Today, with photographic technology where it is, it’s not just the major campaigns that have retouching done. It’s every image produced for public consumption that is retouched, whether it’s a model, a bar of soap or even a dog. EVERY image used in advertising is retouched.

It’s standard for me to thin and elongate legs, thin down the waist and arms, remove any bulging flesh, remove wrinkles, bags under the eyes, blemishes, freckles, tattoos, fix a lazy eye, remove or minimize creases where there should be creases, like the underarm or the neck. As more and more has been asked of me technology made it easier to do more in less time, I never questioned the ethics of what I was being asked to manipulate.

It never occurred to me that what I was doing was causing anyone any harm. Everyone knows everything is retouched right? If they don’t, it’s not that big of a deal. We take everything we see with a grain of salt, right? It didn’t cross my mind until about ten years ago when I was out with a friend at a popular apparel store. The store had several images of their product all over the store that I had worked on. I mentioned this to the young woman that was helping us and she looked at me in disbelief and wanted to know what was done on the images. I pointed at one image and explained that I had cleaned up every square inch of that model’s skin, brought in the bulges from where the bra and panties were tight on her hips, torso and shoulders, thinned down the sides of her body to give her a smooth hourglass look, and even changed the color of some of the garments. She was horrified. She told me that she had no idea and that she came to work everyday thinking that something was wrong with her because she didn’t look like the girls modeling the clothes in the pictures. I told her that everything that she sees in print media has been retouched, especially women in ANY ad, and reassured her that she looked fine…the MODELS don’t even look like that.

She was only one person. How many other women feel that way when they look at the images I’ve had a hand at retouching? Maybe those thoughts filled my head that day, but I had more important things to focus on like making living with what I know how to do, retouching…  What was pressing me to keep going: Feeding and clothing my two sons and daughter.

My daughter is 11 now. She’s old enough to internalize what she sees. I think she’s beautiful inside and out and I’d hate to think I had anything to do with making her dislike herself. So, I tell her about how retouching is used in every printed image she sees and even show her before and after’s of files I’ve worked on, because I’m on the inside. But what about all those other girls, young women and ladies that have no clue as to how the images they see affect them? I’ve felt, for years, that I should do something about it.

These thoughts of needing to spread the truth have haunted me and grown greater with every passing year. It all came boiling to the surface after seeing the screening of Miss Representation at the California Endowment on May 17, 2012. Periodically during the movie there were images flashing on the screen that were taken from print ads to show examples of how women are being negatively portrayed in media. Then one of the covers that I retouched popped up in the movie and a lightning bolt of anxiety shot through me.

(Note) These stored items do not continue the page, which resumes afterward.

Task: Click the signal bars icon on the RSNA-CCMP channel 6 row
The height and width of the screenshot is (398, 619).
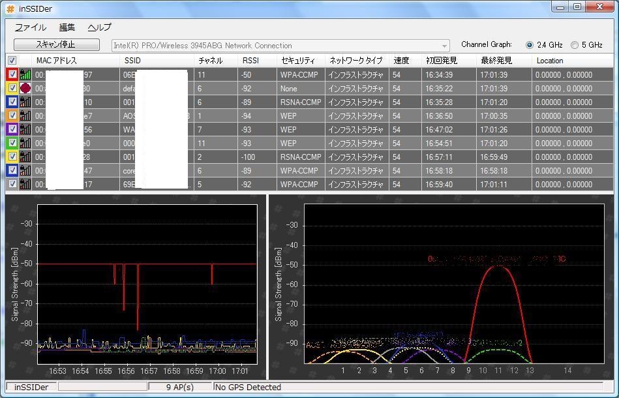Action: point(25,102)
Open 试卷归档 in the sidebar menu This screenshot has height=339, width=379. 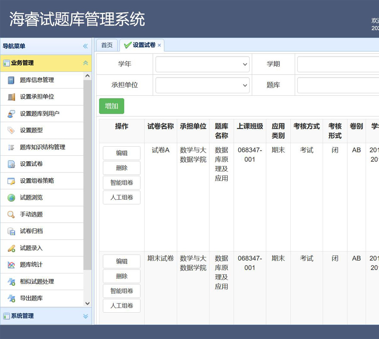(x=31, y=231)
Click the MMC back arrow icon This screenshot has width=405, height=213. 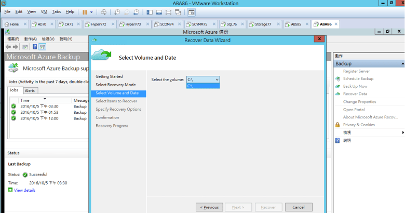(x=8, y=47)
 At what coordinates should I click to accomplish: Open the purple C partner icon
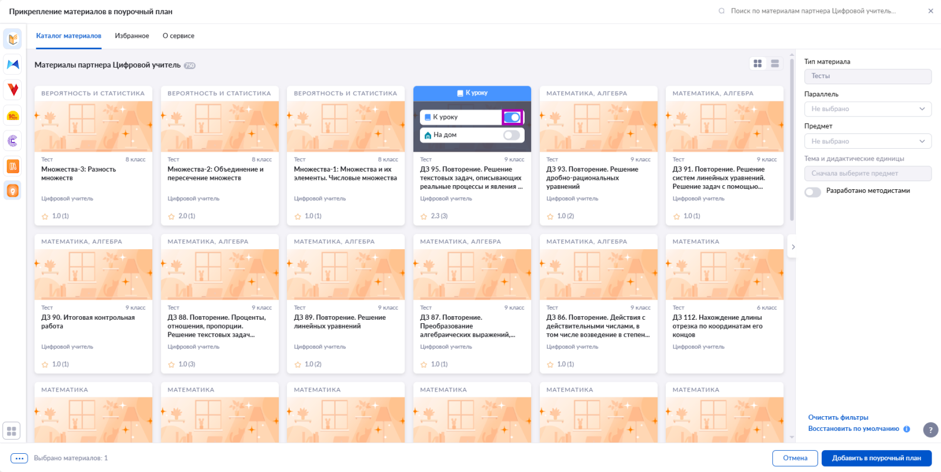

During the Q&A after the screening I mustered up the courage to go up and ask the director, Jennifer Siebel Newsom, how I could help turn things around, stop being a part of how the media portrays women, and maybe still be able to make a living. She was so impressed by me coming forward to start being part of the change that I decided to get my story out, risking career suicide, just to try and do my part to change the culture.

Which leads me to here, my first video blog. Now that I’ve decided to make this change, I don’t know what happens next. I’m scared, but I know it’s the right thing to do. I don’t know where, when, or how, but I need to find a way to use my talents in a positive and constructive way.

Hopefully my story can help women understand how they are being manipulated and maybe even get magazines, photographers, art directors, ad agencies AND their clients to realize what they are doing to the women of the world.

So, please help me support Miss Representation to get magazines to have ONE UNretouched image of a model printed per publication for this summer.